━━━ Material for this exercise
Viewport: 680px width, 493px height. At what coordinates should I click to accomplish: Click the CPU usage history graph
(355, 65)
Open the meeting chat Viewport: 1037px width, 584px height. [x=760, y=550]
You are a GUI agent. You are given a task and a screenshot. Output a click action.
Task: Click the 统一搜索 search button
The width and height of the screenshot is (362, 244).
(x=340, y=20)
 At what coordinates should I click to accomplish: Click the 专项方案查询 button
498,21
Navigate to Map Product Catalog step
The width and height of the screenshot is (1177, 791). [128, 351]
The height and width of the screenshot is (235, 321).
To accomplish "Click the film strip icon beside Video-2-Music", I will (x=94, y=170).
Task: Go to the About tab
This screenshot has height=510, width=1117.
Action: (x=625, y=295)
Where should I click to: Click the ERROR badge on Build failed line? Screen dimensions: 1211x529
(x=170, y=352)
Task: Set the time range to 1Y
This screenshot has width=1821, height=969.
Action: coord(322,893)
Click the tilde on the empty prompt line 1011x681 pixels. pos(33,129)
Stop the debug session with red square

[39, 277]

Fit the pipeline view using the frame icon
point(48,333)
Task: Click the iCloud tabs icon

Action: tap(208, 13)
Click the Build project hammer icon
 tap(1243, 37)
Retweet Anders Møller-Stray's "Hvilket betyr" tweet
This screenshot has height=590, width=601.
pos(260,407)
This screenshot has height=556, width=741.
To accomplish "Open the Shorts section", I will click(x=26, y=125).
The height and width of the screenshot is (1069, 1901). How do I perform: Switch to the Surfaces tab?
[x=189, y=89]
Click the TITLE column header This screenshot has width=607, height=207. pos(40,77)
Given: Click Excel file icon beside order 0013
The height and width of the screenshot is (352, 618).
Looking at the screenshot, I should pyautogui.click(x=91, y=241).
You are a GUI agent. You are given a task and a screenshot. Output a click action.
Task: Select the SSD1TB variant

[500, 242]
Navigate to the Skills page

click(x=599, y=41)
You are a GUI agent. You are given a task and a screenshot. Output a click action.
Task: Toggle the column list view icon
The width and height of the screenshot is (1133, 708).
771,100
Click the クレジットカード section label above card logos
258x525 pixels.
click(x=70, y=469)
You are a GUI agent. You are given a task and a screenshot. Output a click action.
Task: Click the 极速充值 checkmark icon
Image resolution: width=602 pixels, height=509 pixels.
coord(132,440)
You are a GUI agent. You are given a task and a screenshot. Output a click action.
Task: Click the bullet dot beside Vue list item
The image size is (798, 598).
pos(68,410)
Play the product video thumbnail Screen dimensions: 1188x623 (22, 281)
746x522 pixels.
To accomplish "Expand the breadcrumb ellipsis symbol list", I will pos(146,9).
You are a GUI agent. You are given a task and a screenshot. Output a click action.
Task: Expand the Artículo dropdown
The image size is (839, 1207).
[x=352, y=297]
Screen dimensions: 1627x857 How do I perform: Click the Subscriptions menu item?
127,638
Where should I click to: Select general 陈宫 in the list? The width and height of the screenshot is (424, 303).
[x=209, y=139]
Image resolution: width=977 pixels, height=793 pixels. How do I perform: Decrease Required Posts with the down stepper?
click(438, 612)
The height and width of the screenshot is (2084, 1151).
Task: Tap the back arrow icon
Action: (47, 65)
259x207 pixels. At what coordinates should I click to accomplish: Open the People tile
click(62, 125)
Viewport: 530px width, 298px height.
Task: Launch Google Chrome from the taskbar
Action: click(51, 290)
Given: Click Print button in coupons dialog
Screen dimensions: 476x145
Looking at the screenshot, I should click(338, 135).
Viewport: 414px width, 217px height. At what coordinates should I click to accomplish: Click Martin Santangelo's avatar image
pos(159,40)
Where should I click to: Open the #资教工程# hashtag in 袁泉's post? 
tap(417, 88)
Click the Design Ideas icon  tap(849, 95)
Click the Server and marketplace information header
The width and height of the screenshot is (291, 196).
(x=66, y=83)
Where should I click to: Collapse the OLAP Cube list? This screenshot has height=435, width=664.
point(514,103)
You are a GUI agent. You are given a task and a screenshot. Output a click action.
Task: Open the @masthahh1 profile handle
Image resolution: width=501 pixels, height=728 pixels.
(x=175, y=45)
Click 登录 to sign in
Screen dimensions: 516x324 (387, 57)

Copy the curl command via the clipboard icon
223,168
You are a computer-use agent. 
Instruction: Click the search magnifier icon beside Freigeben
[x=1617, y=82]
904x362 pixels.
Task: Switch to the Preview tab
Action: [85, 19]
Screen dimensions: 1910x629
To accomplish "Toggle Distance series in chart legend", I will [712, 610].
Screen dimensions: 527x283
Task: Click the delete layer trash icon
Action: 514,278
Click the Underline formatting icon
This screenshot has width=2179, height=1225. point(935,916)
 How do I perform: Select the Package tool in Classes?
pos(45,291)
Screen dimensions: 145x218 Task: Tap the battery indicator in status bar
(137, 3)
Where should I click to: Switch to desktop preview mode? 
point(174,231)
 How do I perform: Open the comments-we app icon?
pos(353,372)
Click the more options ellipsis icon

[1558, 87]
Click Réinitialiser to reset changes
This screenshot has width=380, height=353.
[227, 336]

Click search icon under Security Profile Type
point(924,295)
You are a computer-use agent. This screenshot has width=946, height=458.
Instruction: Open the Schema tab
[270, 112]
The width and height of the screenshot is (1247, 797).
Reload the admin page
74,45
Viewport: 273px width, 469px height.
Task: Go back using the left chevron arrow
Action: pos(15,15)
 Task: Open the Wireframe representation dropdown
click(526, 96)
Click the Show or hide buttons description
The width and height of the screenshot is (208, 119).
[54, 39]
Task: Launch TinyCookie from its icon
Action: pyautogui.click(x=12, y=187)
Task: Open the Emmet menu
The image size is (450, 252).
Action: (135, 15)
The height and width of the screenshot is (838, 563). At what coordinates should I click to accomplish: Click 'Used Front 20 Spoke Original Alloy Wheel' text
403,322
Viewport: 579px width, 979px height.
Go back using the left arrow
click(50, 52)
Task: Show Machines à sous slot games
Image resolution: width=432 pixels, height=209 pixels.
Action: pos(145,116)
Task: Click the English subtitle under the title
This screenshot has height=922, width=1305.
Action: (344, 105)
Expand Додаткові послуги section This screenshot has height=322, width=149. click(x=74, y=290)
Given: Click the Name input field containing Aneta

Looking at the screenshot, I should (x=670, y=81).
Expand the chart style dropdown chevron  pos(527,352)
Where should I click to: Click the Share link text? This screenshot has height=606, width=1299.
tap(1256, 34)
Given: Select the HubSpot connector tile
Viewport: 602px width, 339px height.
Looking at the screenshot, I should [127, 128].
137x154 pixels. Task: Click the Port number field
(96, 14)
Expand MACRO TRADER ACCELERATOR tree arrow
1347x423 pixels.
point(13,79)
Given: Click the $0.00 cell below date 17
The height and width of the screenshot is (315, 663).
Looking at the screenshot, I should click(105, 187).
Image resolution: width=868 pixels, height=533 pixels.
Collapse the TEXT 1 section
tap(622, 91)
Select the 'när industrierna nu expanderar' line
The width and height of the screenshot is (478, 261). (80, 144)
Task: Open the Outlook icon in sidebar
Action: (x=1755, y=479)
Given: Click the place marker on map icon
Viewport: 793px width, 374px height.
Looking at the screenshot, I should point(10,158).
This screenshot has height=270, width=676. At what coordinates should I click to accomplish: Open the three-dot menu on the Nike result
━━━━━━
### [Exercise objective]
Turn every line of the material above into a numbered list, leaving out the blank lines.

### [Complete response]
1. Viewport: 680px width, 493px height. At what coordinates should I click to accomplish: Click the CPU usage history graph
2. (355, 65)
3. Open the meeting chat Viewport: 1037px width, 584px height. [x=760, y=550]
4. You are a GUI agent. You are given a task and a screenshot. Output a click action.
5. Task: Click the 统一搜索 search button
6. The width and height of the screenshot is (362, 244).
7. (x=340, y=20)
8.  At what coordinates should I click to accomplish: Click the 专项方案查询 button
9. 498,21
10. Navigate to Map Product Catalog step
11. The width and height of the screenshot is (1177, 791). [128, 351]
12. The height and width of the screenshot is (235, 321).
13. To accomplish "Click the film strip icon beside Video-2-Music", I will (x=94, y=170).
14. Task: Go to the About tab
15. This screenshot has height=510, width=1117.
16. Action: (x=625, y=295)
17. Where should I click to: Click the ERROR badge on Build failed line? Screen dimensions: 1211x529
18. (x=170, y=352)
19. Task: Set the time range to 1Y
20. This screenshot has width=1821, height=969.
21. Action: coord(322,893)
22. Click the tilde on the empty prompt line 1011x681 pixels. pos(33,129)
23. Stop the debug session with red square
24. [39, 277]
25. Fit the pipeline view using the frame icon
26. point(48,333)
27. Task: Click the iCloud tabs icon
28. Action: tap(208, 13)
29. Click the Build project hammer icon
30.  tap(1243, 37)
31. Retweet Anders Møller-Stray's "Hvilket betyr" tweet
32. This screenshot has height=590, width=601.
33. pos(260,407)
34. This screenshot has height=556, width=741.
35. To accomplish "Open the Shorts section", I will click(x=26, y=125).
36. The height and width of the screenshot is (1069, 1901). How do I perform: Switch to the Surfaces tab?
37. [x=189, y=89]
38. Click the TITLE column header This screenshot has width=607, height=207. pos(40,77)
39. Given: Click Excel file icon beside order 0013
40. The height and width of the screenshot is (352, 618).
41. Looking at the screenshot, I should pyautogui.click(x=91, y=241).
42. You are a GUI agent. You are given a task and a screenshot. Output a click action.
43. Task: Select the SSD1TB variant
44. [500, 242]
45. Navigate to the Skills page
46. click(x=599, y=41)
47. You are a GUI agent. You are given a task and a screenshot. Output a click action.
48. Task: Toggle the column list view icon
49. The width and height of the screenshot is (1133, 708).
50. 771,100
51. Click the クレジットカード section label above card logos
52. 258x525 pixels.
53. click(x=70, y=469)
54. You are a GUI agent. You are given a task and a screenshot. Output a click action.
55. Task: Click the 极速充值 checkmark icon
56. Image resolution: width=602 pixels, height=509 pixels.
57. coord(132,440)
58. You are a GUI agent. You are given a task and a screenshot. Output a click action.
59. Task: Click the bullet dot beside Vue list item
60. The image size is (798, 598).
61. pos(68,410)
62. Play the product video thumbnail Screen dimensions: 1188x623 (22, 281)
63. 746x522 pixels.
64. To accomplish "Expand the breadcrumb ellipsis symbol list", I will pos(146,9).
65. You are a GUI agent. You are given a task and a screenshot. Output a click action.
66. Task: Expand the Artículo dropdown
67. The image size is (839, 1207).
68. [x=352, y=297]
69. Screen dimensions: 1627x857 How do I perform: Click the Subscriptions menu item?
70. 127,638
71. Where should I click to: Select general 陈宫 in the list? The width and height of the screenshot is (424, 303).
72. [x=209, y=139]
73. Image resolution: width=977 pixels, height=793 pixels. How do I perform: Decrease Required Posts with the down stepper?
74. click(438, 612)
75. The height and width of the screenshot is (2084, 1151).
76. Task: Tap the back arrow icon
77. Action: (47, 65)
78. 259x207 pixels. At what coordinates should I click to accomplish: Open the People tile
79. click(62, 125)
80. Viewport: 530px width, 298px height.
81. Task: Launch Google Chrome from the taskbar
82. Action: click(51, 290)
83. Given: Click Print button in coupons dialog
84. Screen dimensions: 476x145
85. Looking at the screenshot, I should click(338, 135).
86. Viewport: 414px width, 217px height. At what coordinates should I click to accomplish: Click Martin Santangelo's avatar image
87. pos(159,40)
88. Where should I click to: Open the #资教工程# hashtag in 袁泉's post? 
89. tap(417, 88)
90. Click the Design Ideas icon  tap(849, 95)
91. Click the Server and marketplace information header
92. The width and height of the screenshot is (291, 196).
93. (x=66, y=83)
94. Where should I click to: Collapse the OLAP Cube list? This screenshot has height=435, width=664.
95. point(514,103)
96. You are a GUI agent. You are given a task and a screenshot. Output a click action.
97. Task: Open the @masthahh1 profile handle
98. Image resolution: width=501 pixels, height=728 pixels.
99. (x=175, y=45)
100. Click 登录 to sign in
101. Screen dimensions: 516x324 (387, 57)
102. Copy the curl command via the clipboard icon
103. 223,168
104. You are a computer-use agent. 
105. Instruction: Click the search magnifier icon beside Freigeben
106. [x=1617, y=82]
107. 904x362 pixels.
108. Task: Switch to the Preview tab
109. Action: [85, 19]
110. Screen dimensions: 1910x629
111. To accomplish "Toggle Distance series in chart legend", I will [712, 610].
112. Screen dimensions: 527x283
113. Task: Click the delete layer trash icon
114. Action: 514,278
115. Click the Underline formatting icon
116. This screenshot has width=2179, height=1225. point(935,916)
117.  How do I perform: Select the Package tool in Classes?
118. pos(45,291)
119. Screen dimensions: 145x218 Task: Tap the battery indicator in status bar
120. (137, 3)
121. Where should I click to: Switch to desktop preview mode? 
122. point(174,231)
123.  How do I perform: Open the comments-we app icon?
124. pos(353,372)
125. Click the more options ellipsis icon
126. [1558, 87]
127. Click Réinitialiser to reset changes
128. This screenshot has width=380, height=353.
129. [227, 336]
130. Click search icon under Security Profile Type
131. point(924,295)
132. You are a computer-use agent. This screenshot has width=946, height=458.
133. Instruction: Open the Schema tab
134. [270, 112]
135. The width and height of the screenshot is (1247, 797).
136. Reload the admin page
137. 74,45
138. Viewport: 273px width, 469px height.
139. Task: Go back using the left chevron arrow
140. Action: pos(15,15)
141.  Task: Open the Wireframe representation dropdown
142. click(526, 96)
143. Click the Show or hide buttons description
144. The width and height of the screenshot is (208, 119).
145. [54, 39]
146. Task: Launch TinyCookie from its icon
147. Action: pyautogui.click(x=12, y=187)
148. Task: Open the Emmet menu
149. The image size is (450, 252).
150. Action: (135, 15)
151. The height and width of the screenshot is (838, 563). At what coordinates should I click to accomplish: Click 'Used Front 20 Spoke Original Alloy Wheel' text
152. 403,322
153. Viewport: 579px width, 979px height.
154. Go back using the left arrow
155. click(50, 52)
156. Task: Show Machines à sous slot games
157. Image resolution: width=432 pixels, height=209 pixels.
158. Action: pos(145,116)
159. Task: Click the English subtitle under the title
160. This screenshot has height=922, width=1305.
161. Action: (344, 105)
162. Expand Додаткові послуги section This screenshot has height=322, width=149. click(x=74, y=290)
163. Given: Click the Name input field containing Aneta
164. Looking at the screenshot, I should (x=670, y=81).
165. Expand the chart style dropdown chevron  pos(527,352)
166. Where should I click to: Click the Share link text? This screenshot has height=606, width=1299.
167. tap(1256, 34)
168. Given: Select the HubSpot connector tile
169. Viewport: 602px width, 339px height.
170. Looking at the screenshot, I should [127, 128].
171. 137x154 pixels. Task: Click the Port number field
172. (96, 14)
173. Expand MACRO TRADER ACCELERATOR tree arrow
174. 1347x423 pixels.
175. point(13,79)
176. Given: Click the $0.00 cell below date 17
177. The height and width of the screenshot is (315, 663).
178. Looking at the screenshot, I should click(105, 187).
179. Image resolution: width=868 pixels, height=533 pixels.
180. Collapse the TEXT 1 section
181. tap(622, 91)
182. Select the 'när industrierna nu expanderar' line
183. The width and height of the screenshot is (478, 261). (80, 144)
184. Task: Open the Outlook icon in sidebar
185. Action: (x=1755, y=479)
186. Given: Click the place marker on map icon
187. Viewport: 793px width, 374px height.
188. Looking at the screenshot, I should point(10,158).
189. This screenshot has height=270, width=676. At what coordinates should I click to accomplish: Open the three-dot menu on the Nike result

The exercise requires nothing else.